*PROBLEM DETAILS:*
Format the listing as a Markdown table with the columns Row and Line, covering only the lines from the one containing "The width and" through the end of the listing, inclusive. Number each row and omit blank lines.

*RECORDS SHOWN:*
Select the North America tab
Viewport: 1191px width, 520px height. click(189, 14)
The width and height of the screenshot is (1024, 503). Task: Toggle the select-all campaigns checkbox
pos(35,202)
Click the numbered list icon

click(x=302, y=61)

*THE COMPLETED TASK:*
| Row | Line |
|---|---|
| 1 | The width and height of the screenshot is (1024, 503). Task: Toggle the select-all campaigns checkbox |
| 2 | pos(35,202) |
| 3 | Click the numbered list icon |
| 4 | click(x=302, y=61) |